Arts & Culture

‘A table!’ delights French foodies

A new class in the French department teaches language and culture skills through food

By
Senior Staff Writer
Tuesday, March 5, 2013

Baguettes, chocolate mousse or a touch of brie — menu items at your favorite French bistro? Perhaps, but these items can also be found on the class agenda for FREN 1510:  “Advanced Written and Oral French: A table!”, a new course that uses French cuisine as a medium for learning practical language and grammar skills.

Annie Wiart, senior lecturer in French studies, said she devised the concept for “A table!” last year, after teaching a unit on cuisine in an intro-level French course. She added that a recent statement from United Nations Educational, Scientific and Cultural Organization calling the gastronomic meal of the French “intangible cultural heritage” also sparked her decision to create a class devoted exclusively to food.

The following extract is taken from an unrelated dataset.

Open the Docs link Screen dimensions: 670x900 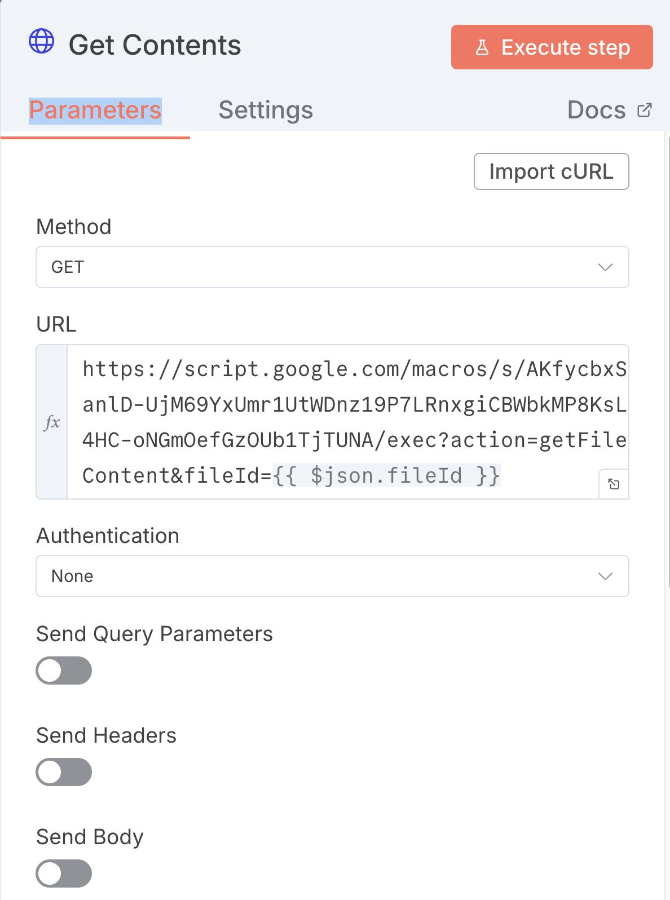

“Recently in France many blogs and television programs have developed around food,” Wiart said. “It became a hot topic, so we’re trying to look at various aspects.”

While most language courses follow roughly the same format — with lessons in grammar, speaking, reading comprehension and writing — this class is unique in being a study on French culture and cuisine.

“I’m studying two things at once,” said Sally Rothman ’13. “In other classes we’re just gaining language skills. At the end of this course I will really know a lot about French cuisine with the added bonus of knowing French.”

Wiart said she is particularly fond of “content-based language instruction.” She added that organizing around a topic of interest, rather than teaching language point blank, is more apt to motivate students.

“I really liked French and am not a huge literature person, so I gravitate to classes that are more culturally-oriented,” said Paige Warren-Shriner ’13.5, a student in the course. “French food is the epitome of French culture.”

A hands-on approach is integral to the course, Wiart said. At the beginning of the semester, students were broken into small “cooking groups” of three or four that meet several times throughout the year to prepare French meals, host dinners and hone their language skills through conversation.

“We cooked a swordfish with vegetables and then a cake,” said Lorenzo Moretti ’14, who hosted his cooking group once this semester. “The idea is you get together with your group as many times as you can and speak French.”

Students recently presented in pairs on different regions in France, exploring the cuisine specific to each area. Themes throughout the semester include cheese, bread and wine, health, table settings and the meal as a tool of communication, Wiart said. Recently, students discussed making a baguette and compared it to a standard American loaf of bread, she added.

“I know a lot about flours used in American bread, but French bread flour is distinctive,” Warren-Shriner said. “I brought in bread on Tuesday. I tried to make a baguette and kind of failed.”

Because this is the first semester the class has been taught, the structure and syllabus are evolving, Wiart said, adding that she hopes she will be able to teach it again. Current students range from cooking aficionados to novices, but regardless of a student’s technical background in cuisine, the class could still be enjoyable, she said.

“Everyone relates to food because everyone needs to eat,” Warren-Shriner said. “Even if you don’t like cooking, it relates to you. Everyone appreciates that French food in particular says so much about the culture.”

Rothman said she particularly appreciated the course because she plans to work at Yelp, a location services application that features restaurant reviews, after graduation.

“Getting an immersion in French food is wonderful,” she added. “I’m becoming a cheese expert.”